WHAT THIS TASK INVOLVES> Restating the data word for word is all that is required.

::: SOURCE MATERIAL

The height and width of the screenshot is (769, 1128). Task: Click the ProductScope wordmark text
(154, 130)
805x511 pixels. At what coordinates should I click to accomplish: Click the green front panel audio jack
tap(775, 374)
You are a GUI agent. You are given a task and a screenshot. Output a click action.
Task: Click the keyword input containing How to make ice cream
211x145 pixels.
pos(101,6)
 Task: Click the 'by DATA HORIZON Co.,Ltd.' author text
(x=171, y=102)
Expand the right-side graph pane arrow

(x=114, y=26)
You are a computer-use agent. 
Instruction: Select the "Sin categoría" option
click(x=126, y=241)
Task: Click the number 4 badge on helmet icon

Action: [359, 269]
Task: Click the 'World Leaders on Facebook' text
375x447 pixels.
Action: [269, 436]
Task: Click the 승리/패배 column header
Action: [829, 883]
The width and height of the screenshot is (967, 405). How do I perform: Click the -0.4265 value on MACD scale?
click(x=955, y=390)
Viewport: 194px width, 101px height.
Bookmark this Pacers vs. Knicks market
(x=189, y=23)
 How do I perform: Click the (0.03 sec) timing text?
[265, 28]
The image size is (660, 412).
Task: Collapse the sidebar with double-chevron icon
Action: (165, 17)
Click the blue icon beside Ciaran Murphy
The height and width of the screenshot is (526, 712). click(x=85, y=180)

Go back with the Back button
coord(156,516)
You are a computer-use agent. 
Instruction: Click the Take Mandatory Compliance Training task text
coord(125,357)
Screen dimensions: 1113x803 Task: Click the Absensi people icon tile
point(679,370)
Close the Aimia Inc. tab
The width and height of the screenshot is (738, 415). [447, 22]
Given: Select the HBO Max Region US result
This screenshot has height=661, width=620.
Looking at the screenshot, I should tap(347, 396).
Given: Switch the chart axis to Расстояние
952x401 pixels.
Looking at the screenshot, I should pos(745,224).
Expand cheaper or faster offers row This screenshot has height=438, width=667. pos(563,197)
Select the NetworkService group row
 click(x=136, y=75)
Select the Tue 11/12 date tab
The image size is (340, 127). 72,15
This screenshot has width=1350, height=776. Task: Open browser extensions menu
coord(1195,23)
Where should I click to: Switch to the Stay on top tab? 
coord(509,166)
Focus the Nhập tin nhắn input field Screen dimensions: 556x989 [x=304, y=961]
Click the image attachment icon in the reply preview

::::::

EXPECTED ANSWER>
The height and width of the screenshot is (769, 1128). Task: Click the ProductScope wordmark text
(154, 130)
805x511 pixels. At what coordinates should I click to accomplish: Click the green front panel audio jack
tap(775, 374)
You are a GUI agent. You are given a task and a screenshot. Output a click action.
Task: Click the keyword input containing How to make ice cream
211x145 pixels.
pos(101,6)
 Task: Click the 'by DATA HORIZON Co.,Ltd.' author text
(x=171, y=102)
Expand the right-side graph pane arrow

(x=114, y=26)
You are a computer-use agent. 
Instruction: Select the "Sin categoría" option
click(x=126, y=241)
Task: Click the number 4 badge on helmet icon

Action: [359, 269]
Task: Click the 'World Leaders on Facebook' text
375x447 pixels.
Action: [269, 436]
Task: Click the 승리/패배 column header
Action: [829, 883]
The width and height of the screenshot is (967, 405). How do I perform: Click the -0.4265 value on MACD scale?
click(x=955, y=390)
Viewport: 194px width, 101px height.
Bookmark this Pacers vs. Knicks market
(x=189, y=23)
 How do I perform: Click the (0.03 sec) timing text?
[265, 28]
The image size is (660, 412).
Task: Collapse the sidebar with double-chevron icon
Action: (165, 17)
Click the blue icon beside Ciaran Murphy
The height and width of the screenshot is (526, 712). click(x=85, y=180)

Go back with the Back button
coord(156,516)
You are a computer-use agent. 
Instruction: Click the Take Mandatory Compliance Training task text
coord(125,357)
Screen dimensions: 1113x803 Task: Click the Absensi people icon tile
point(679,370)
Close the Aimia Inc. tab
The width and height of the screenshot is (738, 415). [447, 22]
Given: Select the HBO Max Region US result
This screenshot has height=661, width=620.
Looking at the screenshot, I should tap(347, 396).
Given: Switch the chart axis to Расстояние
952x401 pixels.
Looking at the screenshot, I should pos(745,224).
Expand cheaper or faster offers row This screenshot has height=438, width=667. pos(563,197)
Select the NetworkService group row
 click(x=136, y=75)
Select the Tue 11/12 date tab
The image size is (340, 127). 72,15
This screenshot has width=1350, height=776. Task: Open browser extensions menu
coord(1195,23)
Where should I click to: Switch to the Stay on top tab? 
coord(509,166)
Focus the Nhập tin nhắn input field Screen dimensions: 556x989 [x=304, y=961]
Click the image attachment icon in the reply preview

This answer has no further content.